Justice RICE delivered the Opinion of the Court.
In this original proceeding, we determine whether a litigant may compel discovery of financial documents which identify an opposing litigant's compensation and how that compensation is determined. We hold that a litigant has a personal right to privacy in these types of financial records and that disclosure is only required if the requesting party proves that: (1) the documents are relevant to the subject matter of the case; (2) disclosure is required to serve a compelling state interest or there is a compelling need for the documents; (3) the requested information is not available from other sources; and, if it is, (4) that the requesting party is using the least intrusive means to obtain the information. We make this rule absolute and remand to the trial court with instructions to apply this test.
This discovery dispute arises out of claims for legal malpractice and breach of fiduciary duty brought by Moreland/Manoogian, LLC and Tamsen Investments, LLC (collectively "M/M") against Richard D. Judd, Stephen L. Waters, and Robinson Waters & O'Dorisio, P.C. (collectively "RWO") and claims for breach of fiduciary duty brought by Cedar Street Venture, LLC and Montage Project Joint Venture (collectively "Cedar Street") against RWO.
Cedar Street and M/M entered into a real estate purchase and development deal. RWO represented M/M in the transaction. During the course of the transaction, Cedar Street's attorney withdrew. RWO continued to represent M/M in the transaction but, at times, also advised and acted on behalf of Cedar Street. Because of these actions, Cedar Street viewed RWO as its attorney. The relationship between M/M and Cedar Street eventually soured, resulting in arbitration proceedings.
Ancillary to the conflict between M/M and Cedar Street, in November 2009, M/M filed a complaint against RWO alleging professional negligence and breach of fiduciary duties. Likewise, Cedar Street filed a complaint against RWO alleging breach of fiduciary duties and intentional interference with a contractual relationship. The trial court consolidated these two cases. M/M and Cedar Street allege, among other things, that RWO's pursuit of fees and pecuniary gain from the continued representation of M/M formed part of the basis for their claims.
(emphasis in original).
After RWO refused to produce these documents, M/M made a motion to compel their disclosure.
RWO petitioned this Court for review under C.A.R. 21 and we issued a rule to show cause as to whether Judd and RWO must disclose the financial records.
When deciding issues relating to discovery disputes, we construe the Colorado Rules of Civil Procedure liberally in order to effectuate the full extent of their truth-seeking purpose. Corbetta v. Albertson's, Inc., 975 P.2d 718, 720 (Colo.1999). Motions to compel discovery are committed to the discretion of the trial court. Id. Thus, we review a trial court's ruling in this context for an abuse of discretion. Id.

* [Data provided]
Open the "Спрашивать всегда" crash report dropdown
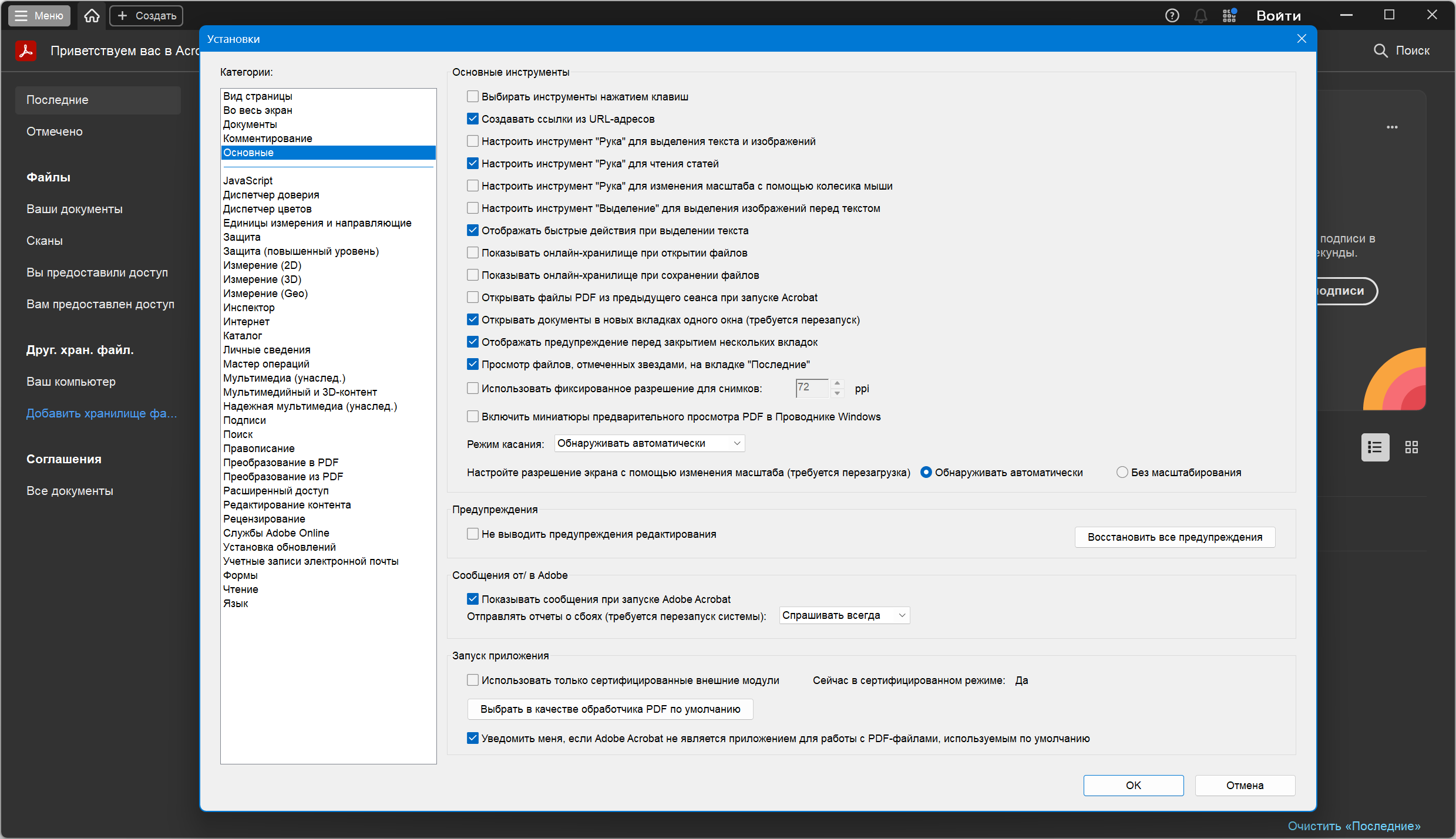This screenshot has height=839, width=1456. (x=844, y=615)
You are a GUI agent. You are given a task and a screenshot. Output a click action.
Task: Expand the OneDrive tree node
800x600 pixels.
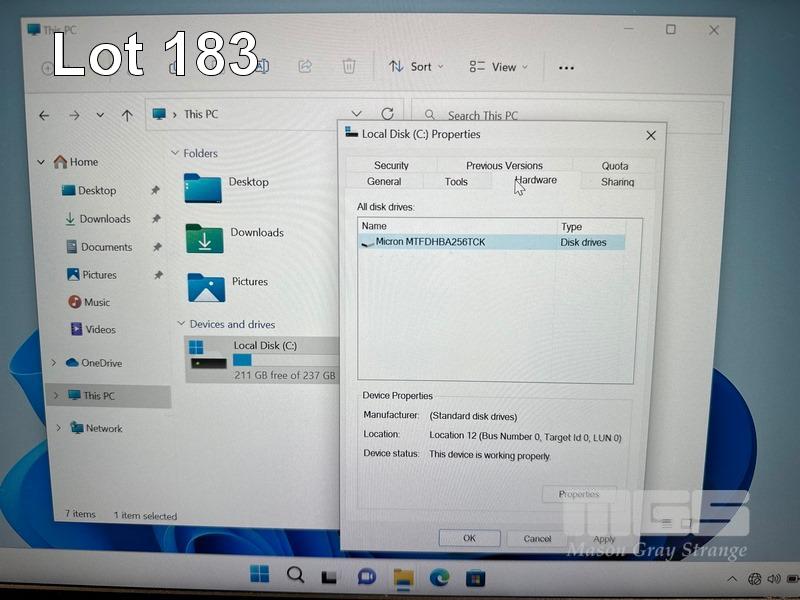(x=54, y=363)
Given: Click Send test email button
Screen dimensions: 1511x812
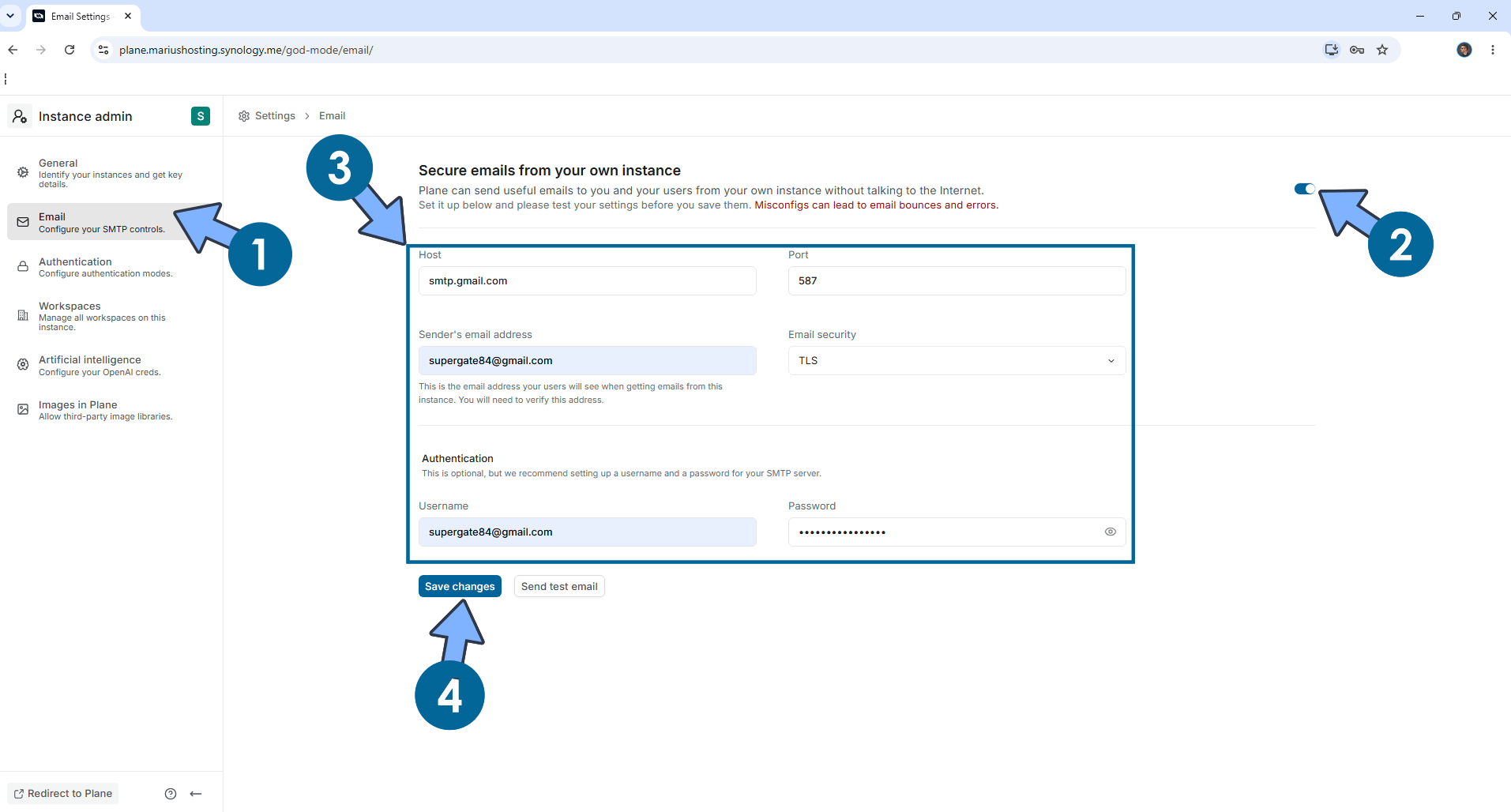Looking at the screenshot, I should coord(559,586).
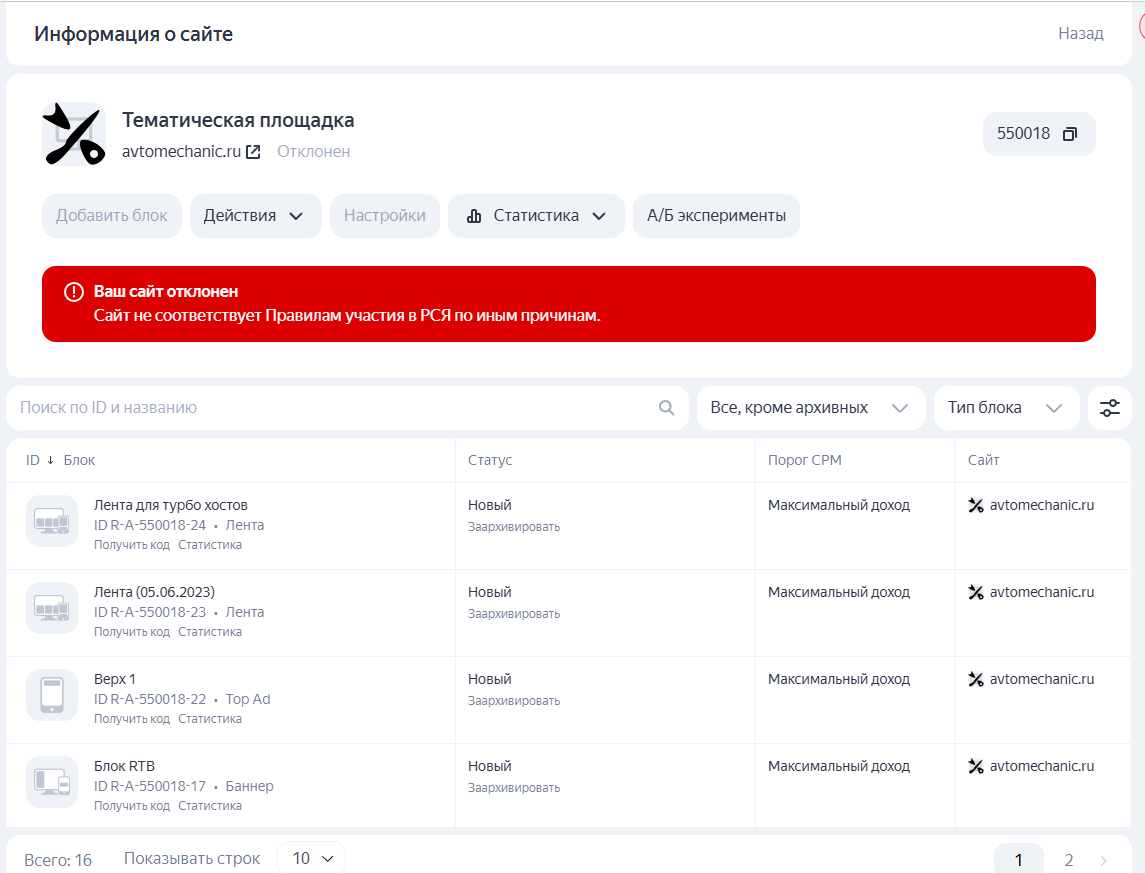Click Получить код for Верх 1
Image resolution: width=1145 pixels, height=873 pixels.
[132, 719]
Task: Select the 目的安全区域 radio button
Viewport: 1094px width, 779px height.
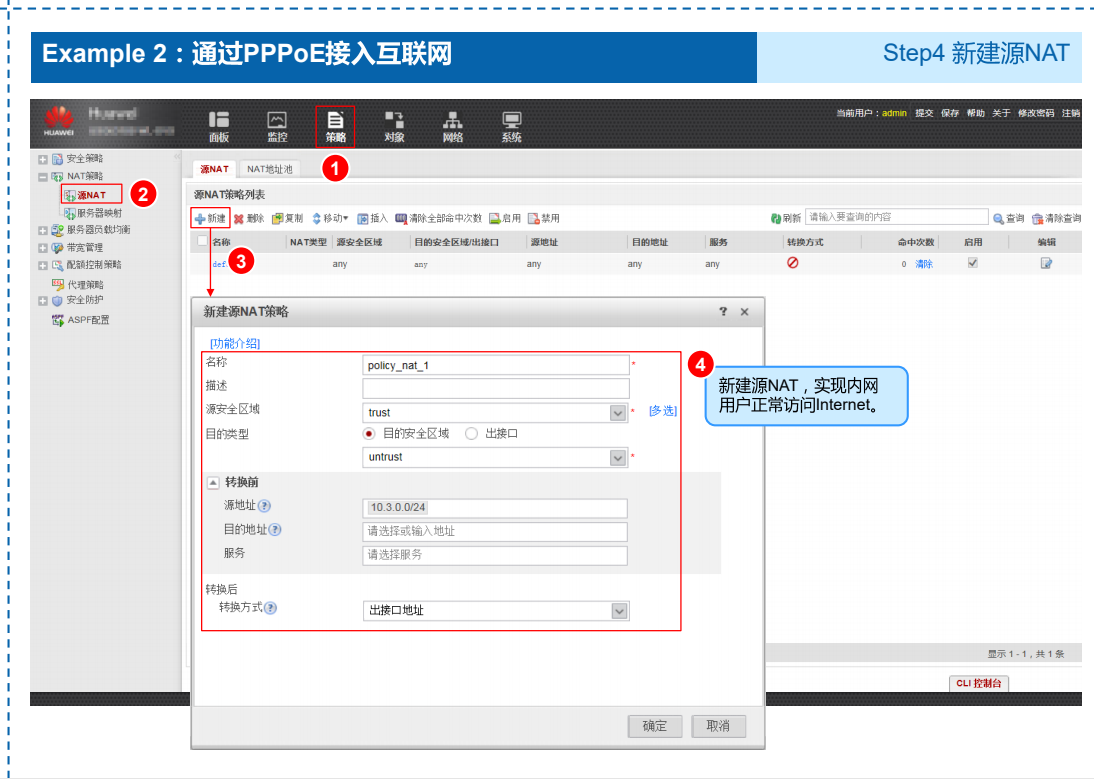Action: (x=369, y=433)
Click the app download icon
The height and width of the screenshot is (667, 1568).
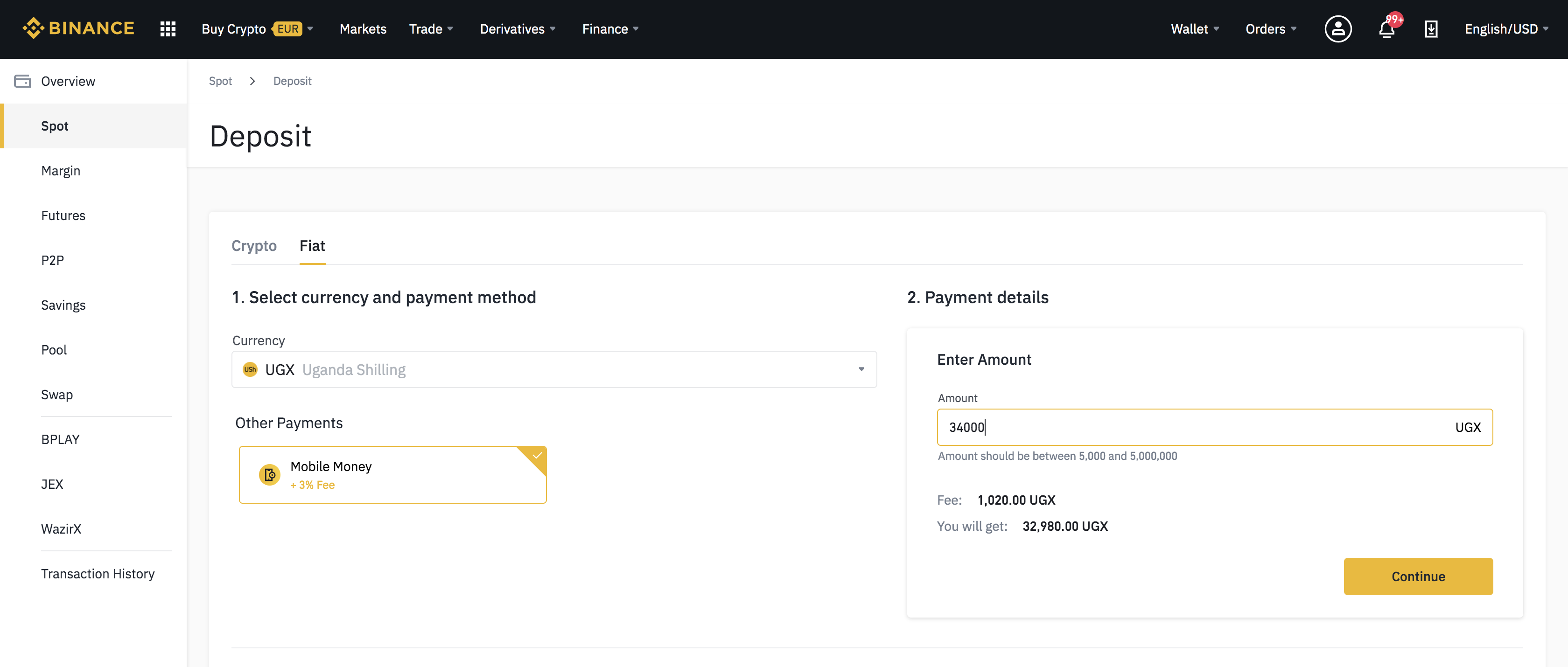[x=1431, y=28]
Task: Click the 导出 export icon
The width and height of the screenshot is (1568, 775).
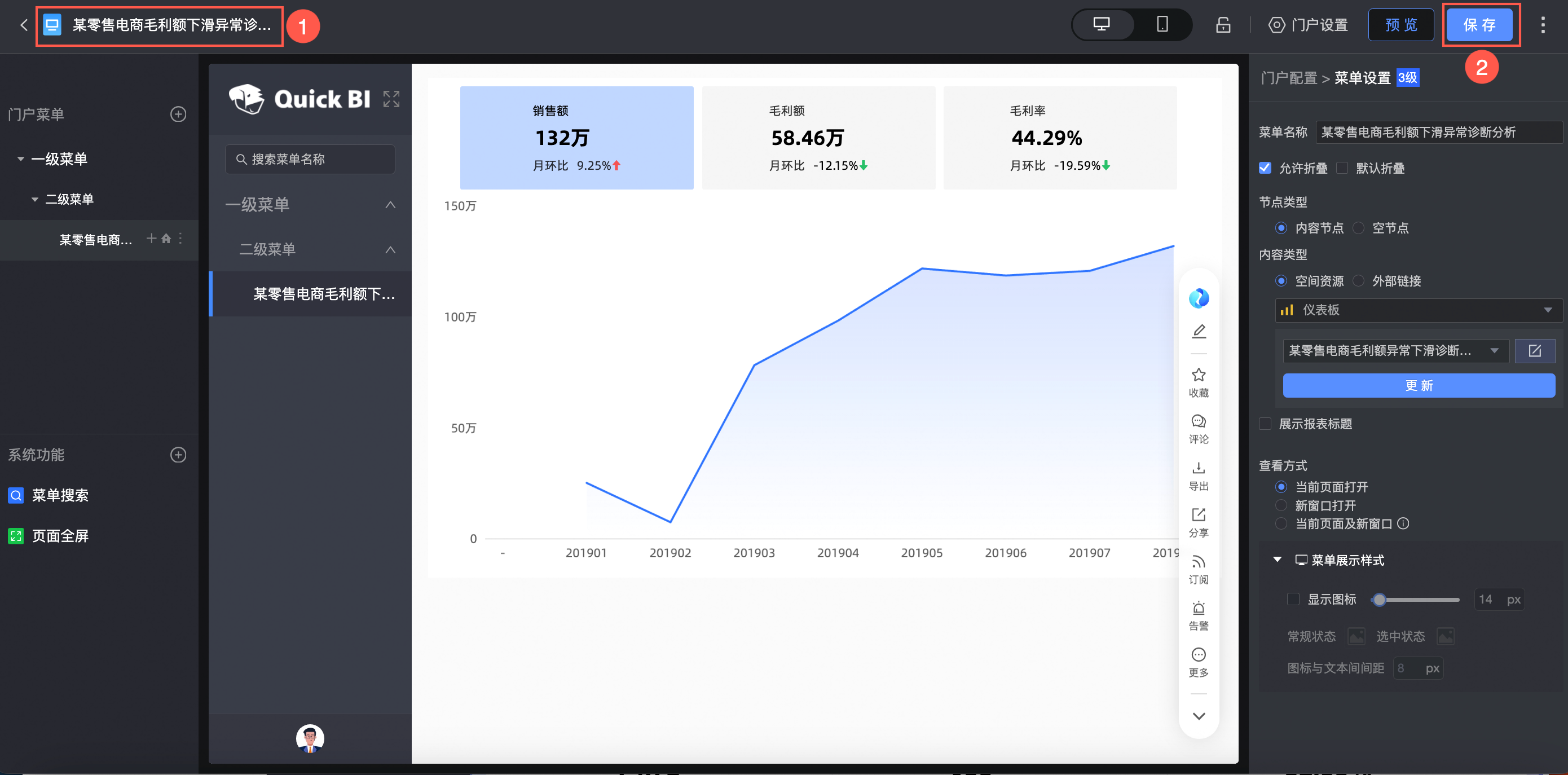Action: [x=1199, y=468]
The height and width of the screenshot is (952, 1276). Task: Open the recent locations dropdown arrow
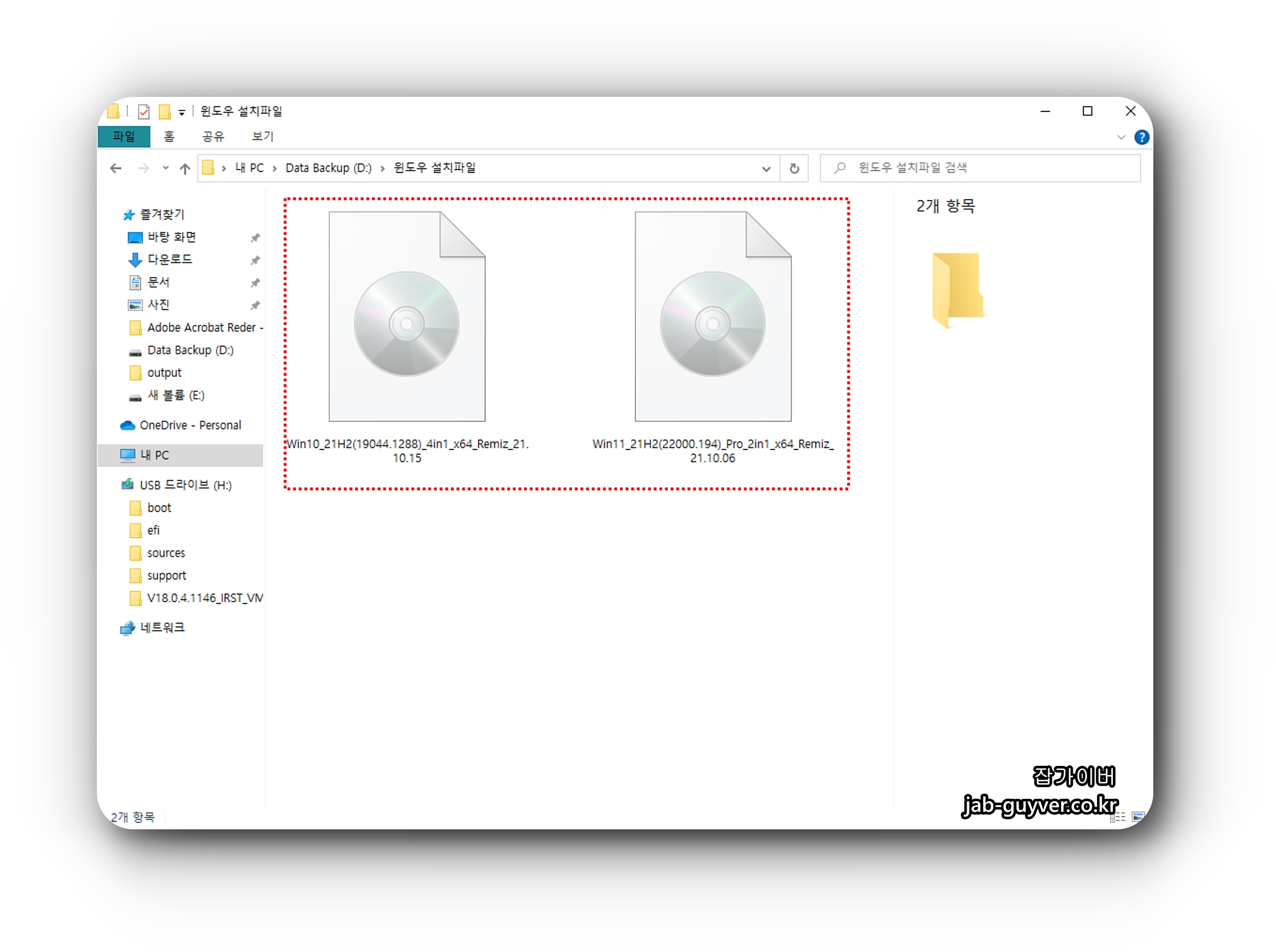pyautogui.click(x=166, y=168)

* [Task] Continue the court opinion on compelling discovery of a litigant's compensation records from the point where it stops, adding the next passage.

* [Response to the exercise]
The Colorado Rules of Civil Procedure provide that "parties may obtain discovery regarding any matter, not privileged, that is relevant to the claim or defense of any party. . . . Relevant information need not be admissible at the trial if the discovery appears reasonably calculated to lead to the discovery of admissible evidence." C.R.C.P. 26(b)(1). Although the Colorado Rules of Civil Procedure allow for a broad scope of discovery, they do not allow for unlimited discovery of all available information. Stone v. State Farm Mut. Auto. Ins. Co., 185 P.3d 150, 155 (Colo.2008). There are certain situations where both the General Assembly and this Court have recognized the need to limit discovery. Alcon v. Spicer, 113 P.3d 735, 738 (Colo.2005).
One circumstance that warrants additional inquiry outside of the general requirement of relevancy is when a party opposes discovery on the grounds that it would violate his right to privacy. Corbetta, 975 P.2d at 720. This right to privacy, also commonly referred to as the right to confidentiality, "protects `the individual interest in avoiding disclosure or personal matters.'" Martinelli v. Dist. Court, 199 Colo. 163, 173, 612 P.2d 1083, 1091 (1980) (quoting Whalen v. Roe, 429 U.S. 589, 599, 97 S.Ct. 869, 51 L.Ed.2d 64 (1977)). This right "includes `the power to control what we shall reveal about our intimate selves, to whom, and for what purpose.'" Stone, 185 P.3d at 155 (quoting Martinelli, 199 Colo. at 173-74, 612 P.2d at 1091).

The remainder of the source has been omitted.